Elles sont aussi longuement préparées par une série d’actes ” performatifs “ accomplis par les ” mandarins de la peinture “ lorsqu’ils élaborent expositions et catalogues (” Quand le Louvre a dit quelque chose, on admet que le Louvre a raison “, commente un journaliste) ou les experts scientifiques sommés de radiographier, photographier et analyser la toile. Enfin elles sont rendues possibles par le cadre législatif dont l’Etat reste le maître, définissant aussi bien les conditions du mécénat que le statut de Trésor national. Ainsi, par une série d’” épreuves ” qui renforcent petit à petit son authenticité, le tableau s’approche des cimaises des musées.
Substitut du sacré
Bernard Lahire ne partage pas le relativisme d’un Bruno Latour qui, peut-être, en conclurait que le ” vrai ” Poussin n’existe pas.

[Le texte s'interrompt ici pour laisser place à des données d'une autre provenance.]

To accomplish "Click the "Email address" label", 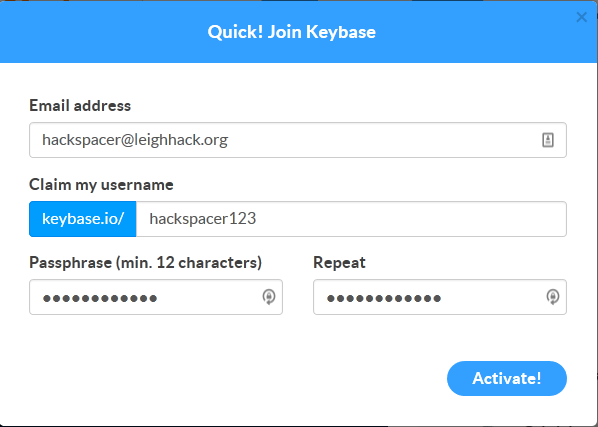I will tap(80, 106).
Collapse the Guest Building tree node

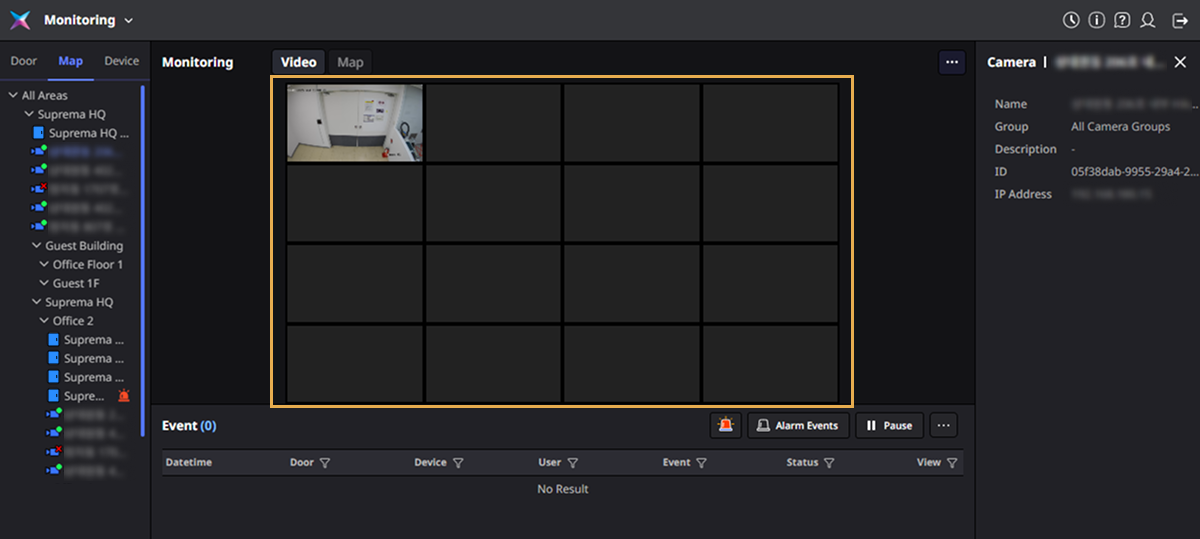point(36,246)
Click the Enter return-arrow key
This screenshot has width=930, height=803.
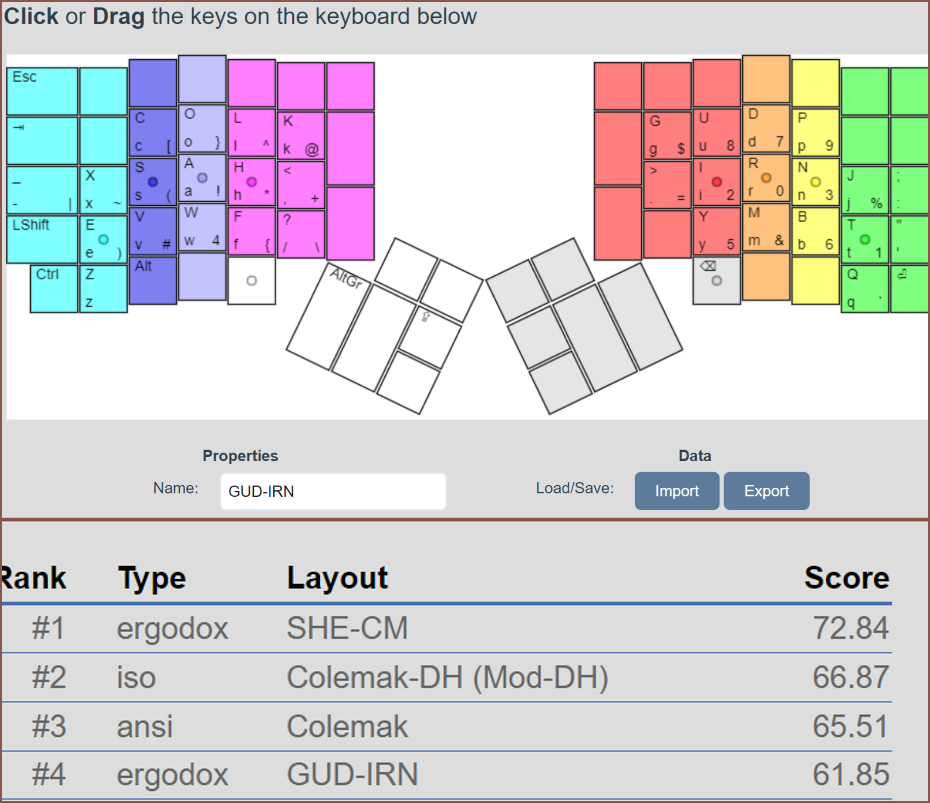[x=908, y=289]
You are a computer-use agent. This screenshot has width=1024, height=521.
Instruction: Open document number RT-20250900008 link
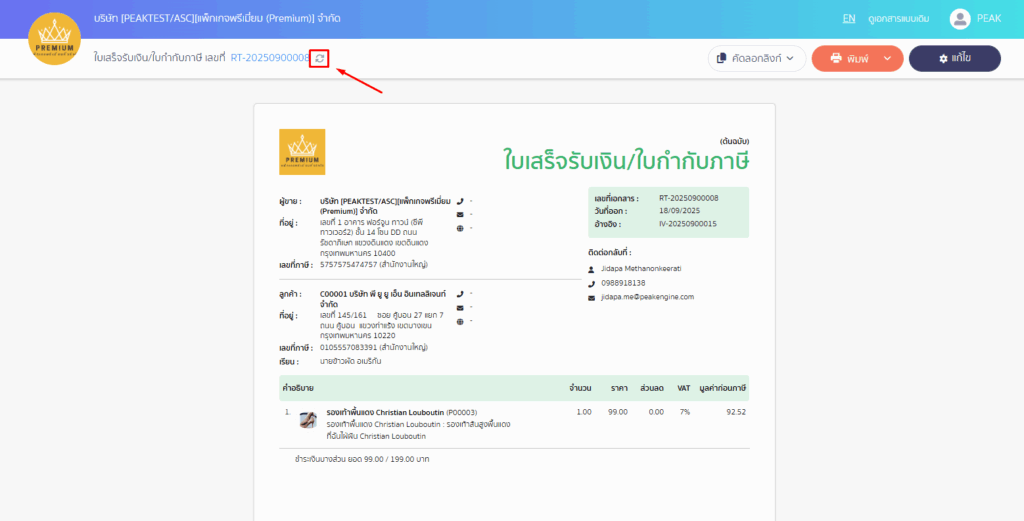click(x=269, y=58)
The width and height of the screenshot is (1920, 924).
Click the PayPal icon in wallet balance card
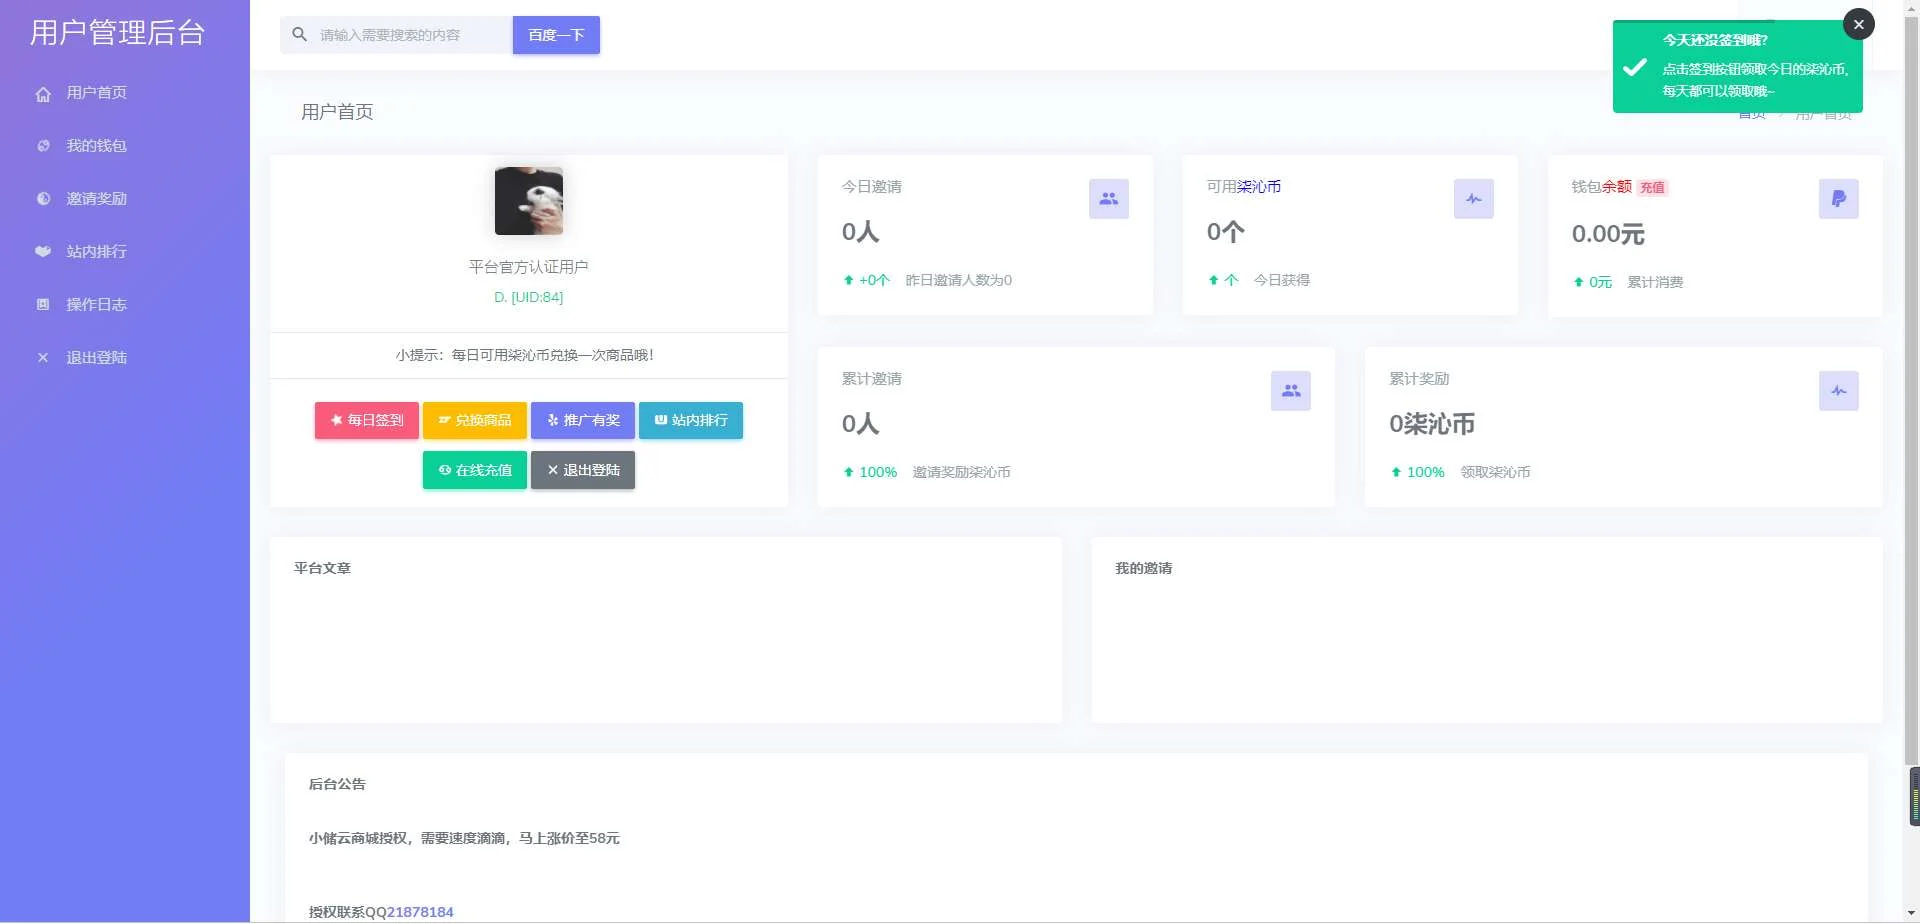coord(1838,199)
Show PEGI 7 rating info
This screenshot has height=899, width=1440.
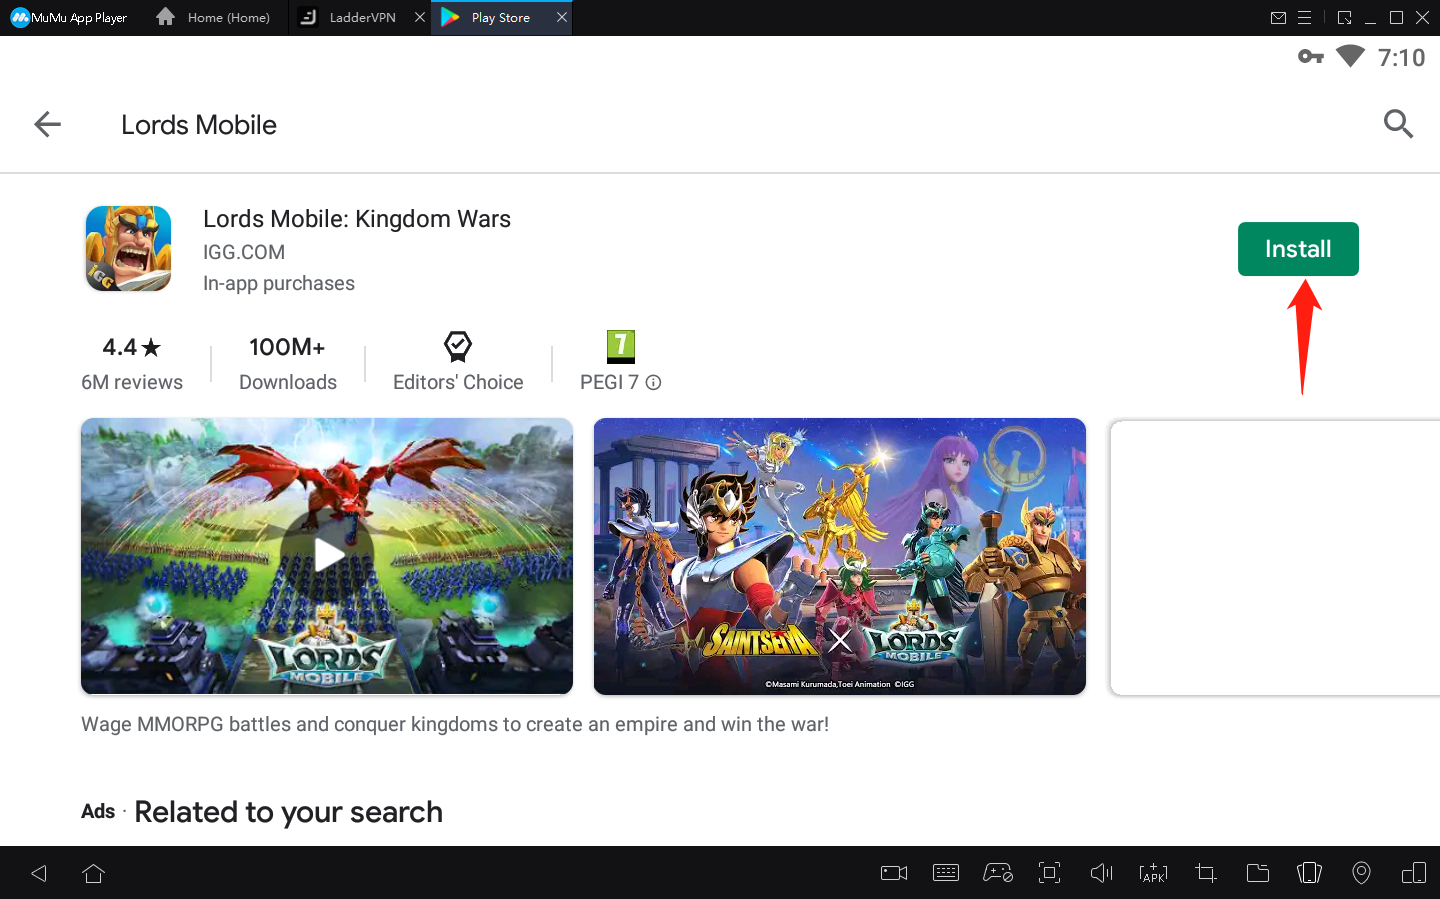point(653,382)
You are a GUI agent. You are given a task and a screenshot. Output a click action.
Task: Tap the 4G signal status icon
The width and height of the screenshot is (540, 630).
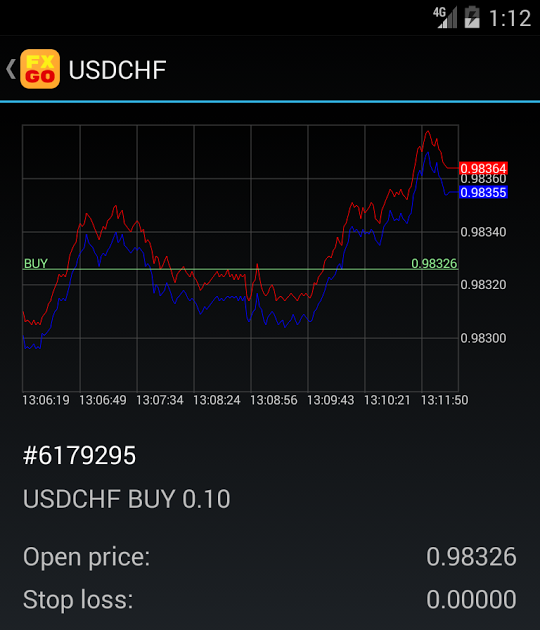tap(445, 17)
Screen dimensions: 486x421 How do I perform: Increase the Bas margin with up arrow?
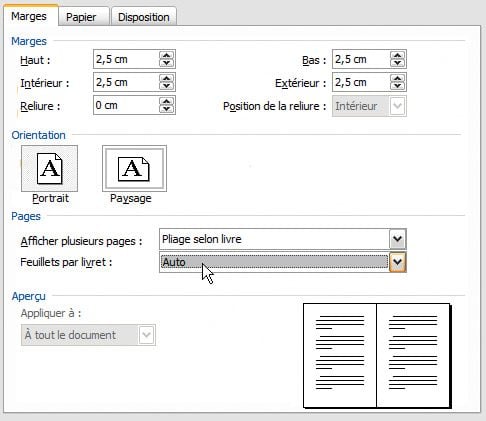pyautogui.click(x=397, y=55)
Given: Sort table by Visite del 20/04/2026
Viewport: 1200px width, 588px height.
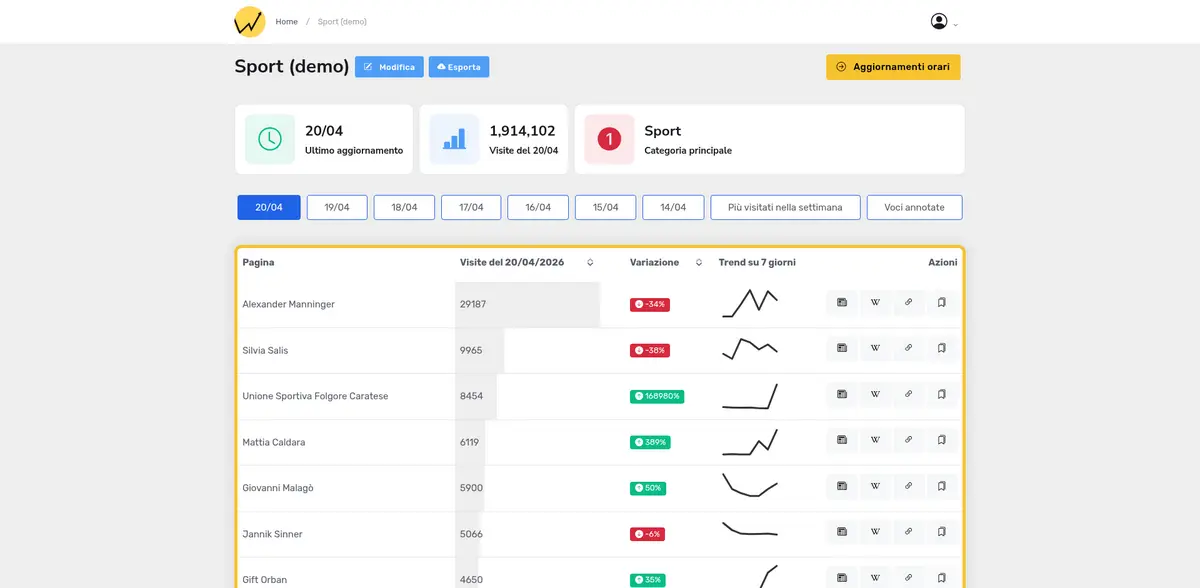Looking at the screenshot, I should tap(590, 263).
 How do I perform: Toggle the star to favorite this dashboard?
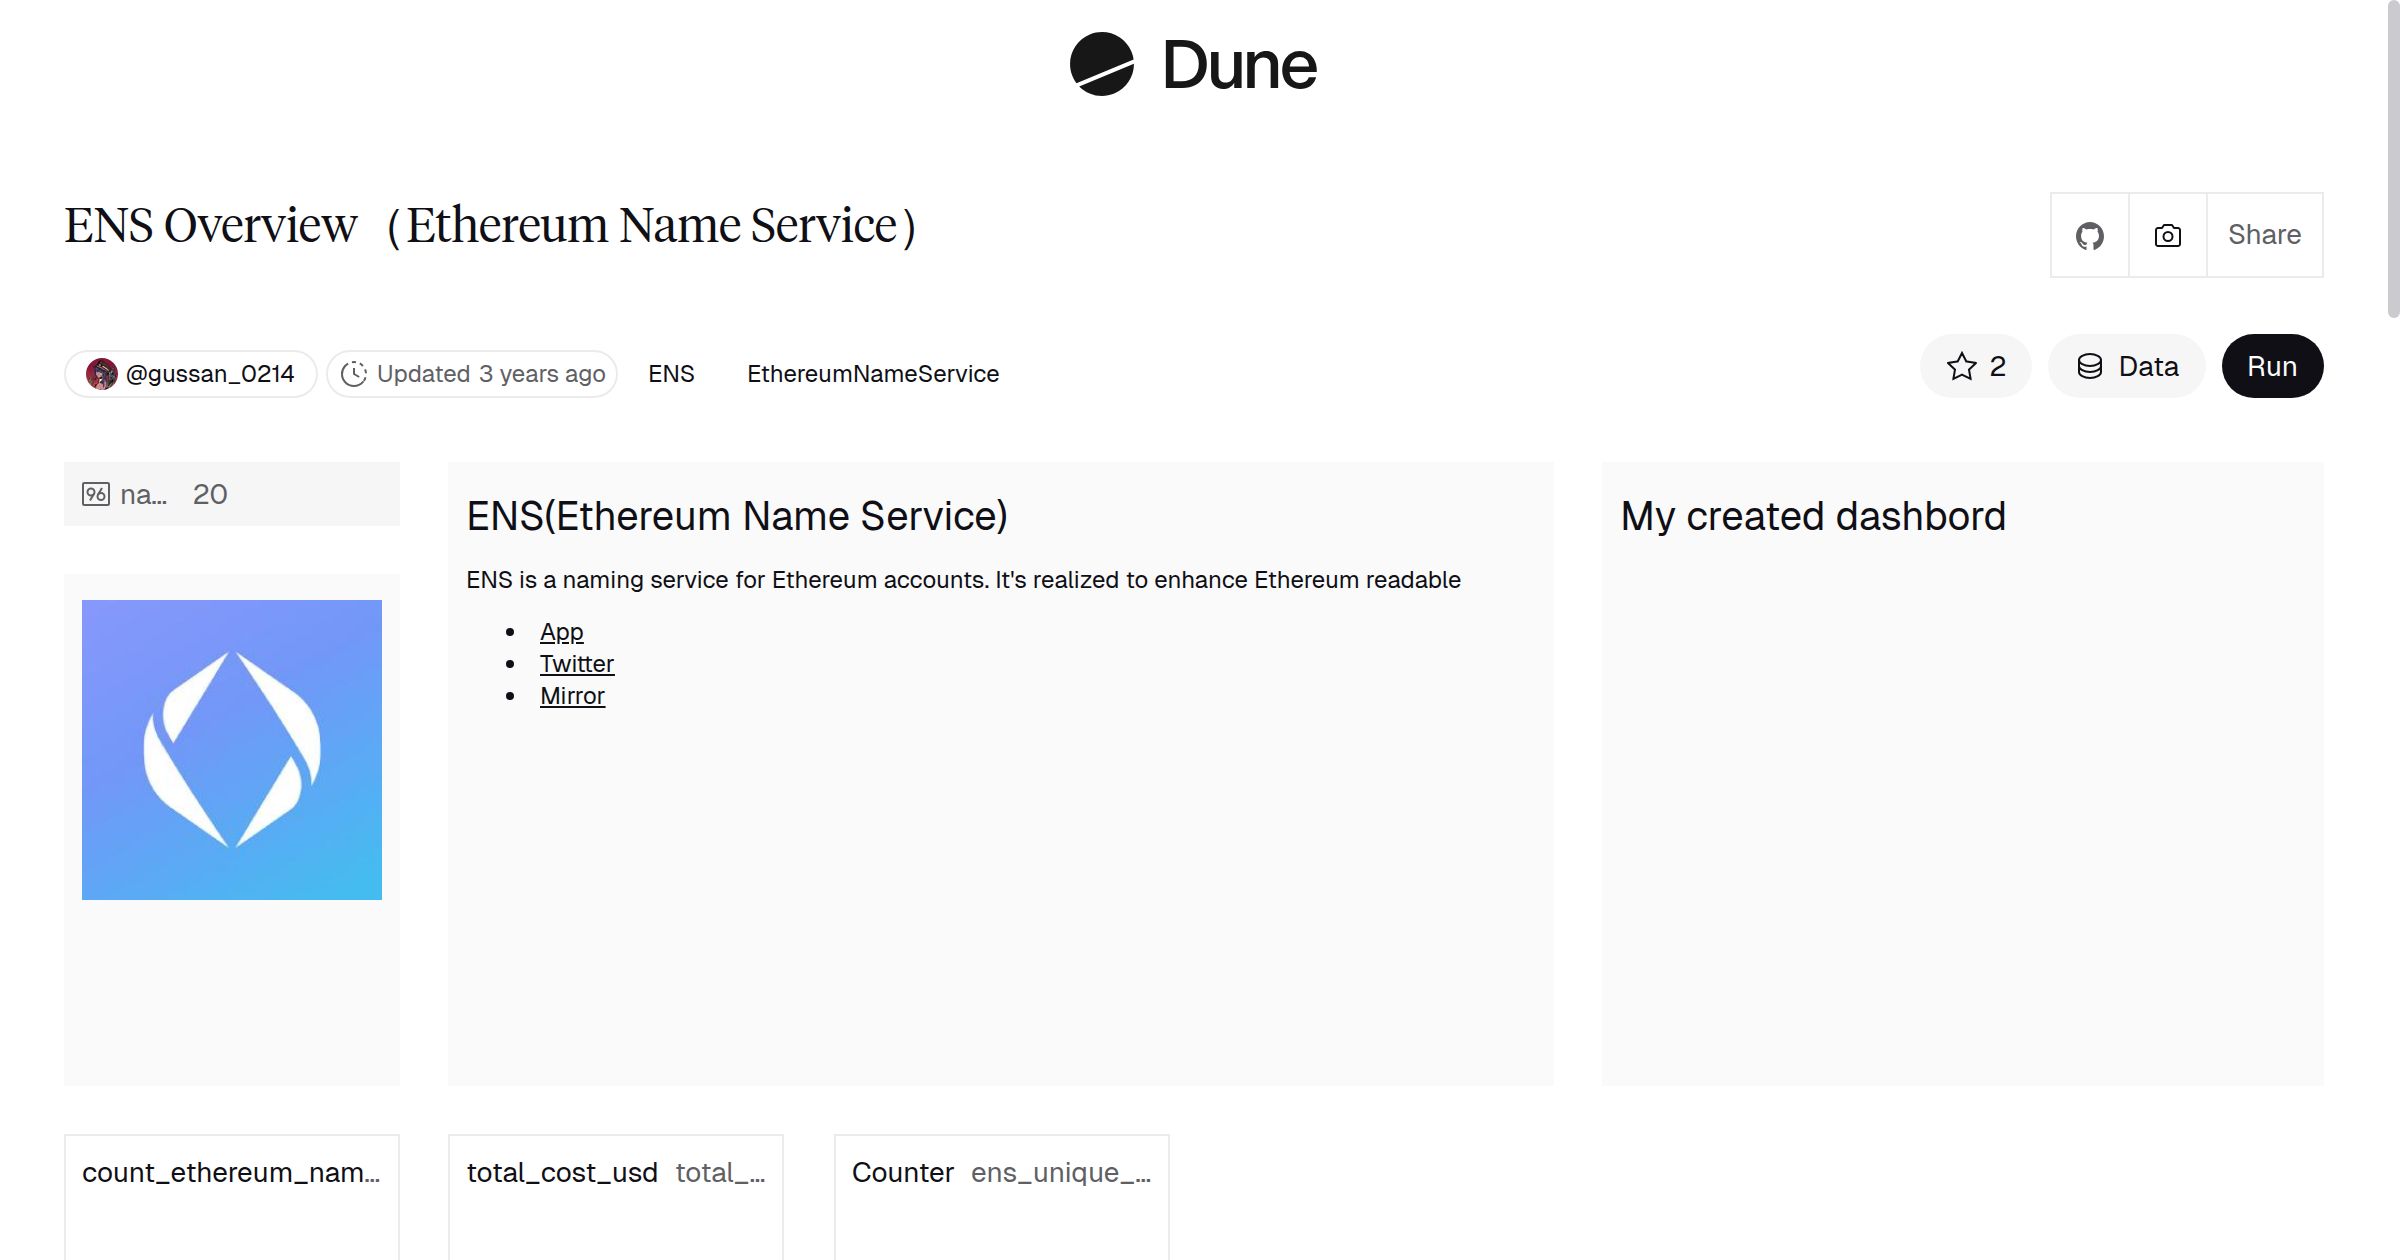(1962, 366)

Mais il rappelle l’importance des croyances dans le travail de tous ceux qui participent à la ” magie des tableaux “, ce substitut contemporain du sacré. ” Nos sociétés marchandes, étatisées, scolarisées, industrialisées et qui ont développé les sciences et les techniques, conclut Lahire, sont des sociétés tout aussi magiques que l’étaient les sociétés sans Etat, sans écriture ni école, sans marché ni industrie, sans sciences ni technologies très sophistiquées. “
Ce livre peut aussi se lire comme un essai de sociologie de la domination. Car toute sa première partie est portée par un ambitieux projet scientifique : mesurer la puissance du sacré aujourd’hui. Lahire se place pour cela dans une filiation structurale, à rebours de ses précédentes incursions dans la biographie, analysant tout ce qui, dans toutes les sociétés, sépare les hommes ” ordinaires “ des dieux (de Durkheim à Gauchet) et aujourd’hui des ” dominants ” (Bourdieu). La ” magie des tableaux “ n’est dès lors pour lui qu’une des facettes du travail symbolique par laquelle, comme disait Marx, ” la tradition de toutes les générations mortes pèse d’un poids très lourd sur le cerveau des vivants “. La gloire de Poussin ne serait finalement qu’une de ces ” fictions du pouvoir “ par lesquelles nous sommes régulièrement rappelés à l’ordre par l’Etat, le marché et la science réunis.